When he’s like this—sweet and so caring about everything I want—I want to tell him I think I’m the luckiest girl in the world. All my friends tell me never to do that because then he’ll get complacent and not be so great once he knows how crazy I am about him, but it’s not like I haven’t told Ronan how much I love him before. Anyway, he’s not like other guys at school. How many of them would sit next to me at my dining room table watching me study and helping me get ready for finals?
Ronan, my Ronan, is one of a kind.
When he leans down to kiss me, the ends of his silk bow tie brush against the sides of my face. I push them out of the way, but I can’t help but giggle at how cool they feel on my skin.
He realizes what’s happening and slides the black tie from around his neck, tossing it on top of his jacket. I reach up and unbutton his top shirt button, and for a long moment, I can’t help but stare at how good he looks.
In truth, he could wear a ratty t-shirt and a pair of his oldest basketball shorts, and he’d still look incredible. I don’t know how, but for him, it seems almost effortless.
Ronan returns to kissing me, but now he cradles my face in his strong hands. I feel like I’m in heaven when he touches me like this. Like I’m something so important he wants to cherish me.
When he slowly pulls away, I miss the feel of his lips on mine. He’s probably wondering why I’m not doing anything to reciprocate. I want to, but it’s like I get lost in how he makes me feel when we’re alone like this and I forget he’d probably like to know I care too.
“I’m sorry. I got a little into my head there for a few seconds,” I say, avoiding his gaze.
He crouches down in front of me and smiles, making my insides do a flip. “It’s okay, Kate. I like how you’re someone who spends time thinking. It keeps me on my toes and makes me have to figure out what to do.”
Hearing that makes me sad. Ronan doesn’t deserve to wonder if I care about him as much as he cares about me.

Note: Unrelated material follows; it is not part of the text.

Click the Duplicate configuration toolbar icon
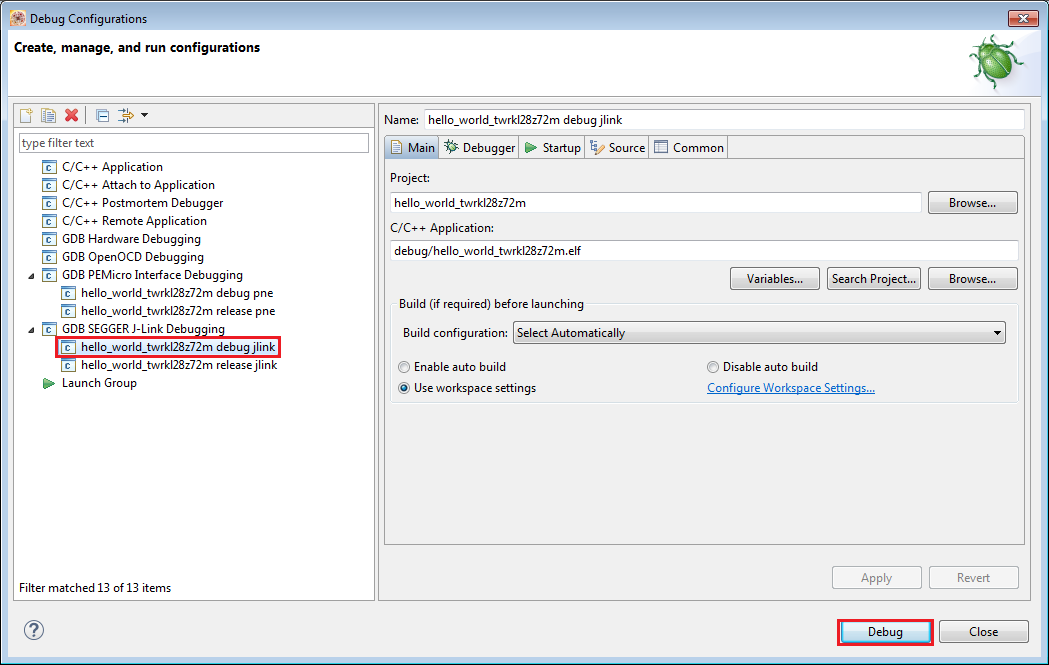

I reach out and cradle his face like he did with me a minute ago. “Don’t ever think I’m not absolutely, positively crazy in love with you, Ronan King. Because I am. I just don’t show it all the time because I’m too busy thinking stupid stuff.”
“Nothing you could think would be stupid, Kate.”
Tonight was supposed to be about us having a place to have sex without worrying someone would walk in on us, but it’s quickly turning into my ruining our time together because I’m insecure. I don’t want to be. It’s just that I sometimes worry one day Ronan will figure out he wants to be with someone who knows how to do her hair and makeup expertly.
Maybe someone who’s a cheerleader since he’s a star athlete.
I shouldn’t say anything about that, but it’s like I can’t stop myself.
“Sometimes I wonder why you want to be with me at all. I’m not like the girls all your friends hang out with. They probably ask you why you’d want to date a girl like me whose head is always in her books.”